The years are mounting up this side of my Granddads death and as well as the conversational glimpses into my family history, I find myself missing the food we would eat.
He loved his food.
In his final years, housebound and slowly going blind, conversation, food and the radio were his only real pleasures. My Gran looked after the food side of things. She would cook all the dishes he enjoyed through the 50+ years they were together. Italian from her side, Ukrainian from his, and then some dishes somewhere in the middle.
The main reason for adding ‘Eat in A Ukrainian restaurant’ to my 40at40 list was to relive some of the dishes. Relive and compare. Even when I visited the Ukraine via Russia during the Russian Constitutional Crisis in 1993 I never got to eat in a restaurant. I ate on the street, on trains and with family.
The hunt for a Ukrainian restaurant was not as easy as I thought it would be. Mainly because it appears the Ukrainian community prefer to eat at each others houses, or at the many Ukrainian societies dotted around the UK. I did think of actually visiting the Ukraine but I thought that a little extravagant what with all the other things I plan to do this year.
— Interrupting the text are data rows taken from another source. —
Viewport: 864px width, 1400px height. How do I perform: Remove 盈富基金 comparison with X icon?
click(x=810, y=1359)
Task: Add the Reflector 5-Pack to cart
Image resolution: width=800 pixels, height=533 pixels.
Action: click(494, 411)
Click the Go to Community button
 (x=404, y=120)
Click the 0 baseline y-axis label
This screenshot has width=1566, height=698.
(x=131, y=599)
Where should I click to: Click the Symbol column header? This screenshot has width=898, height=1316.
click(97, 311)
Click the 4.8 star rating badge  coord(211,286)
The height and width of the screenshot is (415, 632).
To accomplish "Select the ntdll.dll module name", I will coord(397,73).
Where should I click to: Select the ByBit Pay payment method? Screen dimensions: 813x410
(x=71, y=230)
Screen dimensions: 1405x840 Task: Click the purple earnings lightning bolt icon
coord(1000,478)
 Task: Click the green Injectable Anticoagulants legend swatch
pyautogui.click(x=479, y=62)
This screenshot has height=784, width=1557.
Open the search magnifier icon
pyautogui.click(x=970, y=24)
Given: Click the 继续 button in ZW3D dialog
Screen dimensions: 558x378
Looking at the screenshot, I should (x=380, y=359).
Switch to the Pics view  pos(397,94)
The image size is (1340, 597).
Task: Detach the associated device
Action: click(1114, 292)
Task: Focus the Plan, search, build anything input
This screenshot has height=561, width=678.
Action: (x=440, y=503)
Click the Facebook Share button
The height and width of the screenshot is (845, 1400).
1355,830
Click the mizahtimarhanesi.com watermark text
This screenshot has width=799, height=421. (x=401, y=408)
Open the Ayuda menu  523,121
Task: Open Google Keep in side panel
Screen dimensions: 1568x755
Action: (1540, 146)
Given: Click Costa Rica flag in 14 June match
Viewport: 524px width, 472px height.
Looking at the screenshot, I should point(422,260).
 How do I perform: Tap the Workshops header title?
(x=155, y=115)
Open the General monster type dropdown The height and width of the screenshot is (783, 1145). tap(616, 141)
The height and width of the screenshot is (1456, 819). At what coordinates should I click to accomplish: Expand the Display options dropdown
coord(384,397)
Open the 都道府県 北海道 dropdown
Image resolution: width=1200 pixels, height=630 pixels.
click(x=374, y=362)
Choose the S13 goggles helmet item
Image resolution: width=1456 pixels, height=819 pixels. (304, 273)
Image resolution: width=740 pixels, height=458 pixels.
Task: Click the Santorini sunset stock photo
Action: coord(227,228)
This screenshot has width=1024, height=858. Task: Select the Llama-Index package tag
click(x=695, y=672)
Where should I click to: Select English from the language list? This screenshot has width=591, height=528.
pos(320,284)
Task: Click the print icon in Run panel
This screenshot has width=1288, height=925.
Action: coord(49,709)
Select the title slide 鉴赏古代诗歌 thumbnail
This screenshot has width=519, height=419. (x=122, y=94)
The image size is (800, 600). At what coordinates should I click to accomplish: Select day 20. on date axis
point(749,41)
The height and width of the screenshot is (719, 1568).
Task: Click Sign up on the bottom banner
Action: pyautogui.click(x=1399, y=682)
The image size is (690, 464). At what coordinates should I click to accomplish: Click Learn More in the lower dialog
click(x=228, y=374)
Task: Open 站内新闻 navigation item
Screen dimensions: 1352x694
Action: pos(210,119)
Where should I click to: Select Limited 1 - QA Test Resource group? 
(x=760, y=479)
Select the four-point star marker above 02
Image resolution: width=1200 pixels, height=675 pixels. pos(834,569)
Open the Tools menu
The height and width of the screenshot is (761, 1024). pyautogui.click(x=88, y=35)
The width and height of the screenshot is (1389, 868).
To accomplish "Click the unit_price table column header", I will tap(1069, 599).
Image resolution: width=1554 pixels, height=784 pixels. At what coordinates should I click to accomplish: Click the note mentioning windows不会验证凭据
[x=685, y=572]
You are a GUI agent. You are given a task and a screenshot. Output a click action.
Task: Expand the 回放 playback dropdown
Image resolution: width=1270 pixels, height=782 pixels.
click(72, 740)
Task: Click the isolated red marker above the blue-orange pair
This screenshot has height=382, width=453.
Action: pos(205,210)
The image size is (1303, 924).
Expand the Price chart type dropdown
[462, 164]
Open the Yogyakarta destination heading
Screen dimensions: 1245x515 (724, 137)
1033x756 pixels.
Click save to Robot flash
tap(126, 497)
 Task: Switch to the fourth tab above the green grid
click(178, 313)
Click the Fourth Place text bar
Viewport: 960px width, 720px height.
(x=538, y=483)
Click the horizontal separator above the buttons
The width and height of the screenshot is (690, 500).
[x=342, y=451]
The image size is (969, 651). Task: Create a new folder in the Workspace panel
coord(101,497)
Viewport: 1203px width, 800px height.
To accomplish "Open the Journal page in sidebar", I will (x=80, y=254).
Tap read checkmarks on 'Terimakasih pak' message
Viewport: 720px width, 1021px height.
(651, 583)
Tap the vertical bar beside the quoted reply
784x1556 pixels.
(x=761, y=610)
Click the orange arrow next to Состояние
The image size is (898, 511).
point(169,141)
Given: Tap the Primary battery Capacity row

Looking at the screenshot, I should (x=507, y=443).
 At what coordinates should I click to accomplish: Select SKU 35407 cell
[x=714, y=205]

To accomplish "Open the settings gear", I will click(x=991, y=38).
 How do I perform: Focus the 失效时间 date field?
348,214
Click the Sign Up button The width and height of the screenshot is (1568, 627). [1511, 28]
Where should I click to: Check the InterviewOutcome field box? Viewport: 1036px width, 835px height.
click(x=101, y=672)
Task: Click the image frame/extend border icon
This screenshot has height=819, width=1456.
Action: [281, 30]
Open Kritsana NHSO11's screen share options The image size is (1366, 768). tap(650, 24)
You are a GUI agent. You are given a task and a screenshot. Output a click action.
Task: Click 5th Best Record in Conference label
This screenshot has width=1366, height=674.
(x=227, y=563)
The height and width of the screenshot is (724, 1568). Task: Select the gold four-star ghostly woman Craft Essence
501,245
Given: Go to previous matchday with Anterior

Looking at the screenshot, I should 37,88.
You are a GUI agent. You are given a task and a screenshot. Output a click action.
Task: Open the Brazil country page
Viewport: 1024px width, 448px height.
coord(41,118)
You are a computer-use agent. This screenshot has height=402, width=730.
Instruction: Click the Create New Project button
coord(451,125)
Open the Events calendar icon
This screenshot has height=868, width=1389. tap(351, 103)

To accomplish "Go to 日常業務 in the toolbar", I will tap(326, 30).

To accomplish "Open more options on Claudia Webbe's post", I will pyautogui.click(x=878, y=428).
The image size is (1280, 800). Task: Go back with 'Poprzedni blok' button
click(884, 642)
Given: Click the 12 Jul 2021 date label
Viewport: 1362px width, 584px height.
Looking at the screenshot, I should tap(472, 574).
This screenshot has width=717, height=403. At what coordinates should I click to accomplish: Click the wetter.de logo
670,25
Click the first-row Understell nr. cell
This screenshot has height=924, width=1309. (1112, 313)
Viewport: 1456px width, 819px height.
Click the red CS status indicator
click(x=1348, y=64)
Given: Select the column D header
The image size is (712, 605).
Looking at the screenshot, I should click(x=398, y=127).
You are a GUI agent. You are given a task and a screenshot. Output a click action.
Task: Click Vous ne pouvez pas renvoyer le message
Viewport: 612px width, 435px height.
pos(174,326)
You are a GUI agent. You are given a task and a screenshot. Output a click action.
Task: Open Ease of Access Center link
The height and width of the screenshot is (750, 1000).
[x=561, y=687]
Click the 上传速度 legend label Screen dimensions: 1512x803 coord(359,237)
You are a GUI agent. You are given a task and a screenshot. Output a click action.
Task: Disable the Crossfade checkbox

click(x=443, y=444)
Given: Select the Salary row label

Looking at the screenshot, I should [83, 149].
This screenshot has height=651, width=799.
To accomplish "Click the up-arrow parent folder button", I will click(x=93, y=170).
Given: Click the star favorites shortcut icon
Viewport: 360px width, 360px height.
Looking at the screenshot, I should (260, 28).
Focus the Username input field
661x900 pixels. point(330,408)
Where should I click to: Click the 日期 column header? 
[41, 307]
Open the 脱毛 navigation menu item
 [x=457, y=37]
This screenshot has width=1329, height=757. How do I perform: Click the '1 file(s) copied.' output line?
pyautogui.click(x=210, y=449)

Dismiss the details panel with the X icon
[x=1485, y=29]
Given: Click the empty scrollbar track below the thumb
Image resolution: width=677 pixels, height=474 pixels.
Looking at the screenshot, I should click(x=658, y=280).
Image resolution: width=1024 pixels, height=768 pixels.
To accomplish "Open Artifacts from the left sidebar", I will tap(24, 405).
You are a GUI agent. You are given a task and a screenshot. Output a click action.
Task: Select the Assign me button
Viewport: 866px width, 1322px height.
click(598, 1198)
Luckily after a little googling and a couple of phone calls, (one to the Ukraine) I found the Albina. The only other London place listed was called ‘Divo’ and had the most incredibly bad reviews. It had also shut, luckily down.
239 Barking road was a short walk from the overland train. As I entered I could hear a conversation at the end of the long thin restaurant between what seemed like regulars or friends of the barman. No words I understood though.
Under the cartwheel light fittings, the walls were adorned with painted plates, crockery, dolls and wooden medieval weaponary. Windows painted on either side gave you the impression you were on the shores of a cartoon lake. I walked between the heavy set tables made of varnished logs towards the beach type bar in the bottom corner opposite the toilets. The only word the barman spoke that I understood was “Wodka?”
I used the universal nodding system I fall back on when anyone offers me a drink. I sampled two drinks, a peppery almost chilli laced Vodka and one made from birch sap. This was new to me but I have since learned that 12th century slavic manuscripts refer to the use of birch sap in alcoholic drink making. I’d certainly drink them again. In fact I did just that almost immediately.
An apple juice accompanied my decision making where I had to decide between a main and a sweet or two mains. I went for the latter. I am more of a lover of the more substantial dishes and I wanted to experience as much as I could. Afterall I had no idea if I was ever to return.
I followed the Borscht with with Draniki, a kind of shredded potato cake served with mushrooms, chicken and sour cream in a pot. I think the pot more Belorussian than Ukrainian but I could see by the clientele popping in that there was certainly fusion dishes on the menu.
My final main course was Golupsie. Minced beef, rice onion and veg wrapped in cabbage leaves and sometimes baked in a sauce. I knew this dish was to push me over the comfortably full line, but this was an important taste from my childhood and a dish that I miss very much. It reminds me of dinners with my Granddad more than any other dish.
I really enjoyed my experience at Albina and am so glad I not only added this option to my list, but that I discovered this interesting and unique restaurant. The service was great and I’d love to return with friends for a proper drawn out night of food, drinking and if it’s on a Saturday, perhaps some embarrassing dance.
The final bill came to £26.90 as I think a few of my ‘sample’ vodkas were omitted. Wonderful value for such hearty simple foods that look more complex when cooked, presented and delivered confident in the knowledge these are great and honest dishes.